Some implementations use reference counting. So in your example, for + the output requires as much memory as the inputs, and if at least b or c have a ref count of 1, then you can reuse one of the inputs for the output. Otherwise you have to allocate memory to hold the sum of b and c. But that intermediate sum has a ref count of 1 and can be reused for the final output.

The key is to code your primitives in such a way that you can reuse one of the inputs as the output.

You can also do clever tricks that describe the array transformations rather than perform them. It’s similar to what happens during stream fusion in Haskell. See https://news.ycombinator.com/item?id=17506789 for more details.

beagle3 · on March 14, 2020

IIRC numexpr got about x2-x5 faster when they switched from numpy's implementation (which naively mostly works as you describe, one op at a time, refcounted, though no good reuse) to a VM that reuses temporary result memory and works in 8KB pages (thus getting way, way better cache use).

But I'm not familiar with an APL/J/K implementation that does.

i_don_t_know · on March 14, 2020

I didn’t know about numexpr. That looks really interesting. Thanks.

kd0amg · on March 13, 2020

Typical practice seems to be having a large collection of ad hoc local transformations that look for specific combinations of operations. I've only really seen more general static analysis aimed at not materializing intermediate arrays in academic research.

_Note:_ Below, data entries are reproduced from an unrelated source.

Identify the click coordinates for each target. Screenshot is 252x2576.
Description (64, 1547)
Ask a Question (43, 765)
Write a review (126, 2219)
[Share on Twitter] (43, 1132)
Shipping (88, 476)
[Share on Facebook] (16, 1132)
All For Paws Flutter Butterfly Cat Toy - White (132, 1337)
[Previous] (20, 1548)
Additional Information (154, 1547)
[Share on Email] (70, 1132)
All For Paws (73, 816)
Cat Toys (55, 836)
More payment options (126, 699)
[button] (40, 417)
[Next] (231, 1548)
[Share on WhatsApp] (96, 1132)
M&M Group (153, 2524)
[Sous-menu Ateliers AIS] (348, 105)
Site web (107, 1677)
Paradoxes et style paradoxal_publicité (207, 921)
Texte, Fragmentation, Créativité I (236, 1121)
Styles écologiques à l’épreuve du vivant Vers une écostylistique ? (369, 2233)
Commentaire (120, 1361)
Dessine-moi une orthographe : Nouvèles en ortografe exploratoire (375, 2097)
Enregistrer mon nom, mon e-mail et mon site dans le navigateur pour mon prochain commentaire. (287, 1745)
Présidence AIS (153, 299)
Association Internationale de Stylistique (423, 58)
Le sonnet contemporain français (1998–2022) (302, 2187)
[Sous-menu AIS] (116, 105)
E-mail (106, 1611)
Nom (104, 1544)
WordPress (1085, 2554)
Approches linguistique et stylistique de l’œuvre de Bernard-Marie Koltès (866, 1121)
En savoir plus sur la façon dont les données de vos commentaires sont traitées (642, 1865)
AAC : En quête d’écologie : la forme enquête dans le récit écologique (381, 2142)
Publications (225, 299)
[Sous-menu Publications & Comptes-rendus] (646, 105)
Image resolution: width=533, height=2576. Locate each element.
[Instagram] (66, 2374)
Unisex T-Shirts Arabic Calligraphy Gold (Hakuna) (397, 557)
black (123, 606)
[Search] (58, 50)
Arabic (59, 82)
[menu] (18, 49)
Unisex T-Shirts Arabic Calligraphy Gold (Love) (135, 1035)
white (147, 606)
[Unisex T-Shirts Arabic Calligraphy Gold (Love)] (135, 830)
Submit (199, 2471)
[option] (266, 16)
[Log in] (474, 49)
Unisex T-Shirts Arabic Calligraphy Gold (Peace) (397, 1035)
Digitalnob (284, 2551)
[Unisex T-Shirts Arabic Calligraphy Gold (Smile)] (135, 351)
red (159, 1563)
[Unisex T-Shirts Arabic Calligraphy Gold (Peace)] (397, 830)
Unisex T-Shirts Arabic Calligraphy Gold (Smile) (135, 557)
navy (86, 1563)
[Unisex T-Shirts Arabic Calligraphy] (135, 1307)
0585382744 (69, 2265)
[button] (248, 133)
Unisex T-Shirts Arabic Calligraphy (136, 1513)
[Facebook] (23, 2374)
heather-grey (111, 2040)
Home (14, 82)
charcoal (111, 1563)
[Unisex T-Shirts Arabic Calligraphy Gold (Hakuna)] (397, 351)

Expression tree IR is maybe the wrong setting to do this sort of fusion for APL. What you want for a+b+c is a 3-argument scalar function applied to a, b, and c, but you need something other than actual APL expressions for that.

sedachv · on March 14, 2020

The full APL grammar is not context-free:

https://www.youtube.com/watch?v=7Z0wzY9Oip4

The strict top-down, right-to-left evaluation makes parsing unnecessary for interpreters; you just need a tokenizer. Obviously this became a problem when people started to think about compilers.